*What is asked*: Rewrite the material below with every "screenshot" changed to "screen capture" and everything else left as it is. Leave the pictures out of your answer.

*Records for this task*:
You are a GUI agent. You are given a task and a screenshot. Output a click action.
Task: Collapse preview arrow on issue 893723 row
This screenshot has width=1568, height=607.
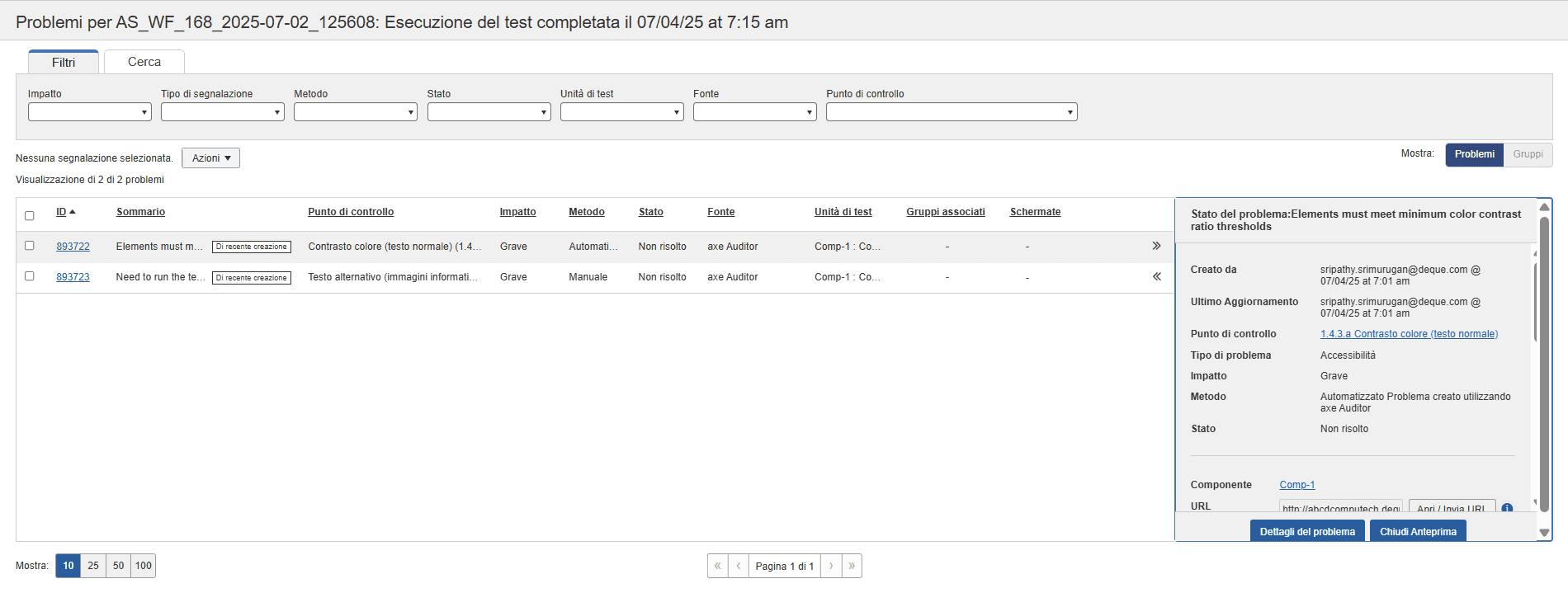click(1156, 276)
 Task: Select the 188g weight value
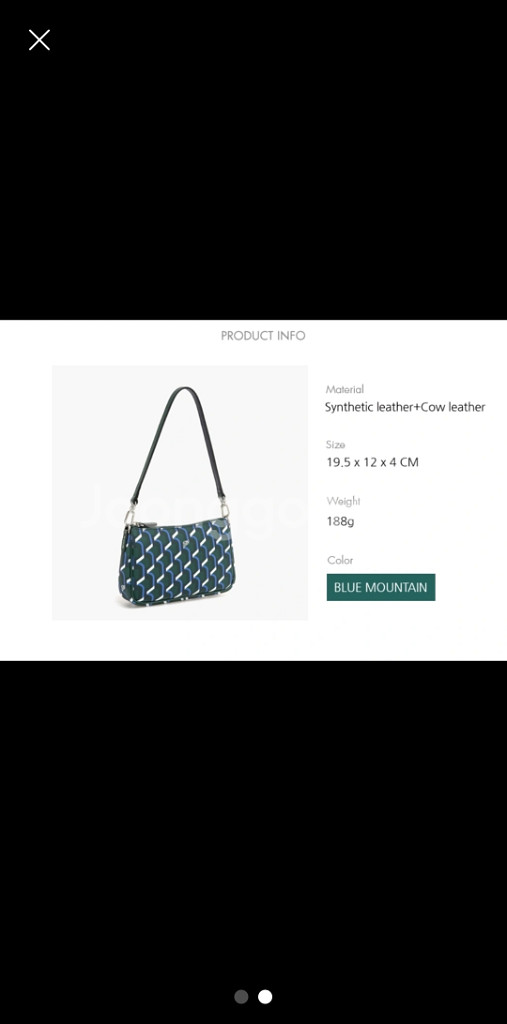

*In response*:
You are a GUI agent. You are given a task and a screen capture. Output a click action.
Task: Collapse preview arrow on issue 893723 row
This screen capture has width=1568, height=607.
click(1156, 276)
 Task: Select the 188g weight value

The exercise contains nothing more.